People with diabetes are far more likely to undergo foot or leg amputations because many have circulation and nerve problems, which lead to ulcers and infections that may ultimately result in amputation.

Diabetes is known to cause nerve dysfunction that can result in numbness in the feet called neuropathy. When the feet are numb a callus can develop, one can step on an object unknowingly, or an area of inflammation can develop. The injured area becomes inflamed and eventually breaks open into a wound, known as an ulcer. The ulcer can become infected.

Diabetics are predisposed to infection because diabetes suppresses the immune response. When there is an open ulcer, the bacteria gain access and the infection can spread rapidly possible resulting in a limb threatening infection. Nearly 1 in 5 infections require some sort of amputation.

Diabetes Statistics

In the United States, nearly 24 million people – or 8% of the U.S. population – have diabetes.

In 2010, diabetes affected 25.8 million Americans four times the number of American diagnosed with diabetes in 1980.

The increase in adult and childhood obesity over the last 20 years lies at the heart of the diabetes epidemic. Being obese or overweight substantially raises a person’s risk of diabetes.
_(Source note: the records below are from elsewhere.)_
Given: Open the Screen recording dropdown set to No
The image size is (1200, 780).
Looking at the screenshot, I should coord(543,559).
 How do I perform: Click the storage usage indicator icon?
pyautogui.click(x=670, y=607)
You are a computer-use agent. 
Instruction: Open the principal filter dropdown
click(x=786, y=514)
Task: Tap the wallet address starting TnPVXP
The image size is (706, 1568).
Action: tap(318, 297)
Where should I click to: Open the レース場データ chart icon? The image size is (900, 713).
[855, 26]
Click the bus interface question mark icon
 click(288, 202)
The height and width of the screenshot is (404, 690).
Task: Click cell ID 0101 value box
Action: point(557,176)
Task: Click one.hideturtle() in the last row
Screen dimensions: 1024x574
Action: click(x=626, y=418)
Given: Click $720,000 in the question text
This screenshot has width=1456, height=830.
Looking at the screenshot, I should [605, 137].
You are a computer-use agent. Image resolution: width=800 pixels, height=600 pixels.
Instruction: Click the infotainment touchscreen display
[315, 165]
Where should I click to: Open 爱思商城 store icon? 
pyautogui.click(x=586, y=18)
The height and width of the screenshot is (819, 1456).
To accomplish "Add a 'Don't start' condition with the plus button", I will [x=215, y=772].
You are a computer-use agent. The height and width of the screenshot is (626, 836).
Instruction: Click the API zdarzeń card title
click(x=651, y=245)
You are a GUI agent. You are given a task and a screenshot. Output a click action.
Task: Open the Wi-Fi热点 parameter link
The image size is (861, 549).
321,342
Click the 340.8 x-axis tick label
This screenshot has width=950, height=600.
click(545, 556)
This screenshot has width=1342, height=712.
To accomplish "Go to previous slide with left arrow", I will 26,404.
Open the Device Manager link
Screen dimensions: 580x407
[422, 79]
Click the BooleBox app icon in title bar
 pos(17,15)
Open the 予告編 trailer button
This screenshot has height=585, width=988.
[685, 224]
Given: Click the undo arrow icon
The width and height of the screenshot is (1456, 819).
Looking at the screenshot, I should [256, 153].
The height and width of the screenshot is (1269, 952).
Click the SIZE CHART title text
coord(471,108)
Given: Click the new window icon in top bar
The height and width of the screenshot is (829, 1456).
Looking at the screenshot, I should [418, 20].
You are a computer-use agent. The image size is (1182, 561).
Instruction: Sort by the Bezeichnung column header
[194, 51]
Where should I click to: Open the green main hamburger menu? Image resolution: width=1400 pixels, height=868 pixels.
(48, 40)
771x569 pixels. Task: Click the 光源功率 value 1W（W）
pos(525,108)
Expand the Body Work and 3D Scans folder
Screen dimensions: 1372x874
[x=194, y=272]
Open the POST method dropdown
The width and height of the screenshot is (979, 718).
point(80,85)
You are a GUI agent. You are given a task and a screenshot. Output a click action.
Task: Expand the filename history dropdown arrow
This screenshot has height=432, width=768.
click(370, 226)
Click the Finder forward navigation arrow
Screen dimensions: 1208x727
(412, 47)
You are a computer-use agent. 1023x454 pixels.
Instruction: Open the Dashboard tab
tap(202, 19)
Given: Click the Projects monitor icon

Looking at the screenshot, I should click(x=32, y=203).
It is estimated that 33% of Americans will have diabetes by 2050.

Almost 2 million people will be diagnosed with diabetes this year.

In 2010, nearly 70,000 Americans died due to diabetes, making it the seventh highest cause of death in the United States.

Having diabetes is associated with a 55% increase in mortality in people who have a lower limb amputation.

Diabetes and Amputations Statistics

Foot complications of diabetes are the most common cause of lower extremity amputations.

25% of diabetics will develop a foot ulcer. 50% of those with a foot ulcer will get infected and 15% of these patients will require amputation.

In those with diabetes, after amputation of one limb, there is a 50% risk of a second amputation in 2 years and the risk of death is 50 – 70% in 5 years.

An estimated 90,000 diabetes related amputations are performed in the United States.

Diabetes is the leading cause of limb loss in the United States.